- _The task_
Look at each line of the records and count those with "computer" in them. Please answer with the count alone.

Saved entries
▼

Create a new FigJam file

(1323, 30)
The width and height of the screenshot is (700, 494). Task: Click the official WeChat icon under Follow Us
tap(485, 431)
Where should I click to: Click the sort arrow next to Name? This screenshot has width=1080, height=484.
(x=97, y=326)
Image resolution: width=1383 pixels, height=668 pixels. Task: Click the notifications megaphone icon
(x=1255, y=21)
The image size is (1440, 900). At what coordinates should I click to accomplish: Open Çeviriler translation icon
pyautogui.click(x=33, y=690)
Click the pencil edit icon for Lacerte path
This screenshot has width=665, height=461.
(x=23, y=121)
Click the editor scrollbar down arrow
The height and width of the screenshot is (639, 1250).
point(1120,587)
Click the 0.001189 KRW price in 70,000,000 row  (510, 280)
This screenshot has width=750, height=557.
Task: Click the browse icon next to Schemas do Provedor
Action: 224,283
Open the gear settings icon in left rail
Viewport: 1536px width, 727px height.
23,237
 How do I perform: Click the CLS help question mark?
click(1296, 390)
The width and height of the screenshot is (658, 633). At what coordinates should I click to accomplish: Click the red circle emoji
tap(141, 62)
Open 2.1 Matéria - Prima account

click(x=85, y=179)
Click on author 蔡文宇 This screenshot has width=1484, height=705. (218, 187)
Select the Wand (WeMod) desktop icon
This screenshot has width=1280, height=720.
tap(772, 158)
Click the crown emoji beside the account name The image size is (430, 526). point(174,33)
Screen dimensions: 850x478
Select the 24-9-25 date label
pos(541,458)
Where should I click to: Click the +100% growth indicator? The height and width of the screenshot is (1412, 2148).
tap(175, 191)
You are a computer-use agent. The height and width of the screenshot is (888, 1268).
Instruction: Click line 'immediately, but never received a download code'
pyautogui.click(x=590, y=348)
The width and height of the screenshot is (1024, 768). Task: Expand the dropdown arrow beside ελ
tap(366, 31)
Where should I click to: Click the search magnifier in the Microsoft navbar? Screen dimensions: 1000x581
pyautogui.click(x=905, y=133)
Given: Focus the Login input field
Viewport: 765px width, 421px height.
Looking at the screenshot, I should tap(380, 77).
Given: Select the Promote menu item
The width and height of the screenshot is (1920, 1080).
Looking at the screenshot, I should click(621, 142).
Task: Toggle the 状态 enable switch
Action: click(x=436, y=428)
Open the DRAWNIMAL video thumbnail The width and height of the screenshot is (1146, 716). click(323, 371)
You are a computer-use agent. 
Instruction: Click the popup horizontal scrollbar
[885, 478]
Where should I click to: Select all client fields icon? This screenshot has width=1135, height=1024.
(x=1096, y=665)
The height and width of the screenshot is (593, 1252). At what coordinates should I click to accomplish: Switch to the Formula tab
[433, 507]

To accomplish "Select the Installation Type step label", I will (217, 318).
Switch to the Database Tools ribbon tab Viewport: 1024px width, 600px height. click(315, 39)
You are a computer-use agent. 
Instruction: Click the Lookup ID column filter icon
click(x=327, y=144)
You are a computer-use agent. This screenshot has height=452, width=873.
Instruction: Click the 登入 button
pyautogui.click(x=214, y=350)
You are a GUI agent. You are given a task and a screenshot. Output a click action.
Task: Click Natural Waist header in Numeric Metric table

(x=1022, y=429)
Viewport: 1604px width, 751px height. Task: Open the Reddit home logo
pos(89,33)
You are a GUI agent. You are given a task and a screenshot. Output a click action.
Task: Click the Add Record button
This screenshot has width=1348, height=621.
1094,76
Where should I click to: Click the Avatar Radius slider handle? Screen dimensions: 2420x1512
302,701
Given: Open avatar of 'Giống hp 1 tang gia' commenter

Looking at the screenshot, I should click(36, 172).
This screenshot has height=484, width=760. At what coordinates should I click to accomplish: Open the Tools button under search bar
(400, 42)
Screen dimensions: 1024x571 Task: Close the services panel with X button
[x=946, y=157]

▲

- _Reply to the task_
4